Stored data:
------------------------------------
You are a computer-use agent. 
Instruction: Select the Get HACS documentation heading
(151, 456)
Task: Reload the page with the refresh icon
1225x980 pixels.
------------------------------------
- Goal of the exercise -
Give back the data above exactly as it appears.

- Response below -
You are a computer-use agent. 
Instruction: Select the Get HACS documentation heading
(151, 456)
Task: Reload the page with the refresh icon
1225x980 pixels.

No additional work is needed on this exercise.